I've refactored my stats aggregator three times now. First try was code-based transformations - 100'000 rows took longer than client browser could wait. Next I ported all the aggregations to PostgreSQL - it was much faster, but 500'000 row aggregation still took like 10 seconds. I know I can't escape a cache table, but if the basic query is so slow, then the cache query will also run into trouble soon.

In a database with now 1.5 million rows this command takes 1.5 seconds.

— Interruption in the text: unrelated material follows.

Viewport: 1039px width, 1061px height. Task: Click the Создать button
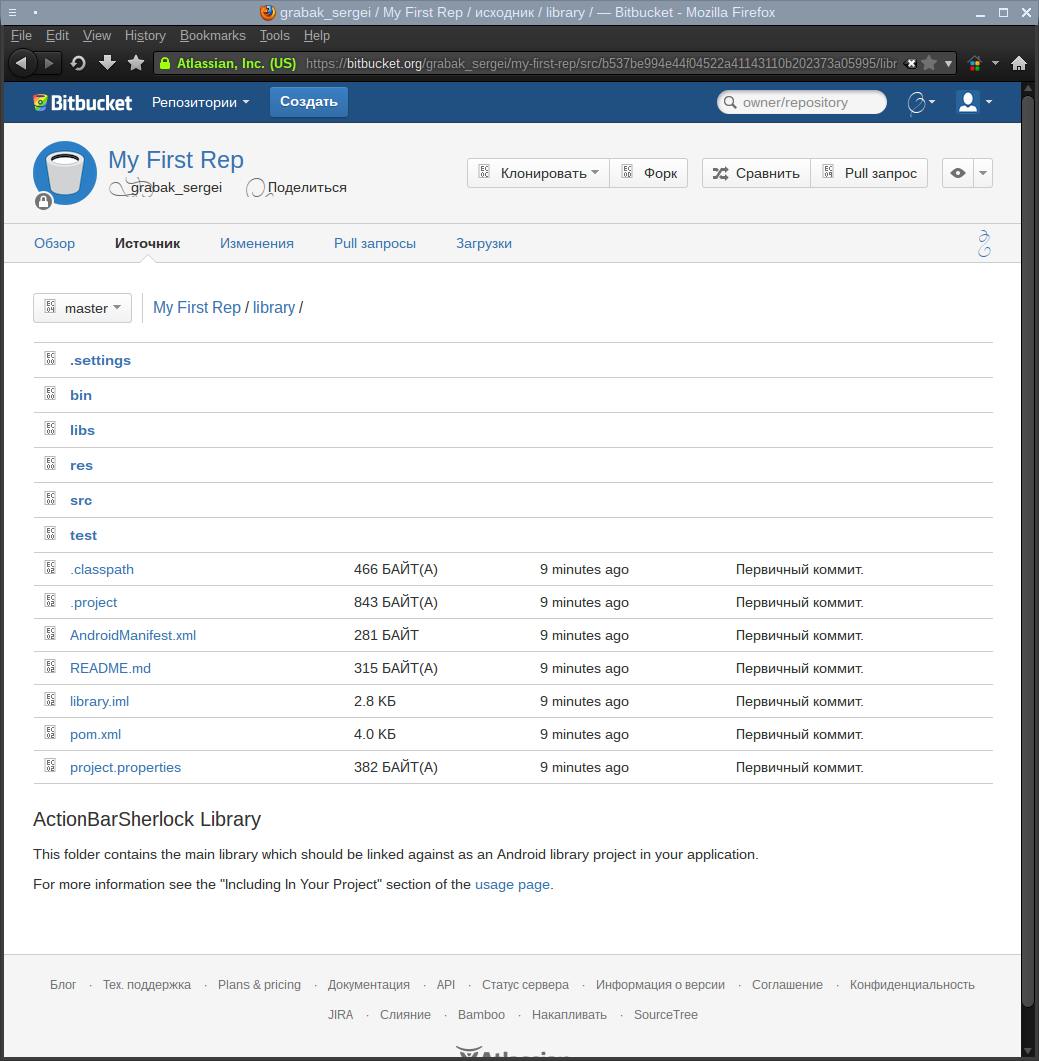[x=308, y=101]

And this is what I thought was optimized.

EXPLAIN ANALYZE SELECT date_trunc('minute', inserted_at) as timestamp, json_build_object(trim('"' FROM body::text), COUNT(body)) 
FROM messages
WHERE "user" = 'bashboard'
    AND dash = 'system'
    AND widget = 'Uptime-(hours)'
    AND (jsonb_typeof(body) = 'number' OR jsonb_typeof(body) = 'string')
GROUP BY timestamp, body 
ORDER BY timestamp DESC 
LIMIT 10000;

Explain result (from explain.depesz.com):

So the initial scan takes 600ms and then the sorting an extra 800ms.

What to avoid

Why postgre gets slow is a deep rabbit hole and I'm a noob. But here's what I've found out.

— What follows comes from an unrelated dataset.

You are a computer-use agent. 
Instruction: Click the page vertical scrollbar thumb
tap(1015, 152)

GROUP BY is processor intensive Makes sense since grouping and comparing is a raw calculation. Solution: Make a subquery with WHERE so GROUP BY has less data to transform. If GROUP and WHERE are in the same query, it takes a lot more time to compute than using a subquery.

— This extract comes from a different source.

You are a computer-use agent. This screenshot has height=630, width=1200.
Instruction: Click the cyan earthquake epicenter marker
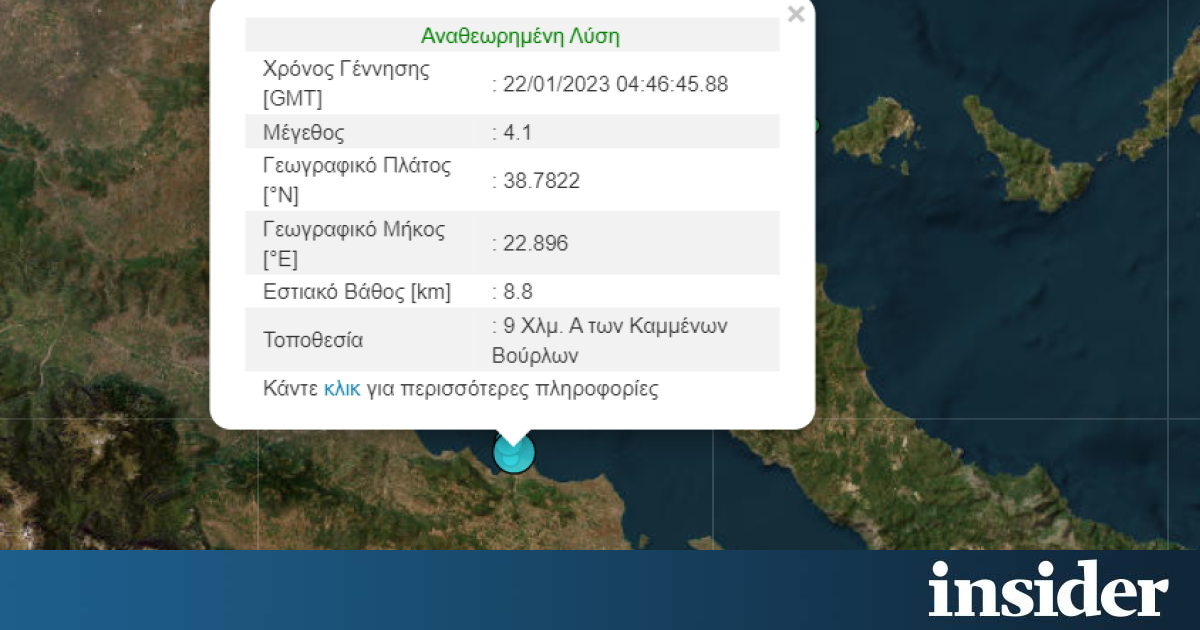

ORDER BY is also very processor intensive. Why? Because it needs to traverse your whole table to know what to order. Solution: order on an indexed column, like id. If you successfully use an index then the data is already ordered (assuming [you're using btree]() which is default). If needed, create an extra index. Ideally you would index all of the columns you need for the query so you can create an index-only scan (confirm with EXPLAIN and looking for something like Index Scan Backward using messages_pkey).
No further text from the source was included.